In conclusion, this paper describes the different forces that affect the invasion process in East Asia. It complements and integrates the previous studies, mainly devoted to the inference of the colonization route and the native region of the species (Wan et al. 2011, 2012; Shi et al. 2012). Our data validate our previous results (Aketarawong et al. 2007) and are in agreement with Wan et al. (2011, 2012) and Shi et al. (2012) on indicating Southern East China as a possible source of invasion of this pest. We provide scientific background which clearly indicates the prevalent direction of the expansion pattern in East Asia. In this area, it appears that the genetic variability, the population structuring and dispersal are influenced by humans, but factors such as breeding/habitat size and life history traits of the species have influenced the post-introduction phases and expansion.

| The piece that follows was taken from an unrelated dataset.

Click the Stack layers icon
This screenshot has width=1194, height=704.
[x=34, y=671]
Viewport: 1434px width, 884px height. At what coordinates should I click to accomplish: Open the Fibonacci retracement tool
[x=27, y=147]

In this context it is not secondary that B. dorsalis s.s. is a species with K-strategy traits which may have aided in its establishment and spread (Fletcher 1989) also in saturated habitats. Indeed in all recorded cases, B. dorsalis s.s. has invaded over other species in terms of food resources, exploitation and interspecific competition and displacement (Duyck et al. 2004).

From the perspective of management strategies for this pest in East Asia it appears evident that the high genetic interconnectivity and the high migration rates among populations suggest the planning of Area Wide integrated pest management (AW-IPM) strategies (Hendrichs et al. 2007) which take into account the spatial/temporal distribution of the species together with ecological and genetic information. The use of intensive insecticide spraying, in addition to causing environmental damage, may impact the structure of populations by inducing differentiative processes as we observed in the Guandong population. As insecticide resistance could be linked to the genetic differentiation, this may impact the application of chemical control methods.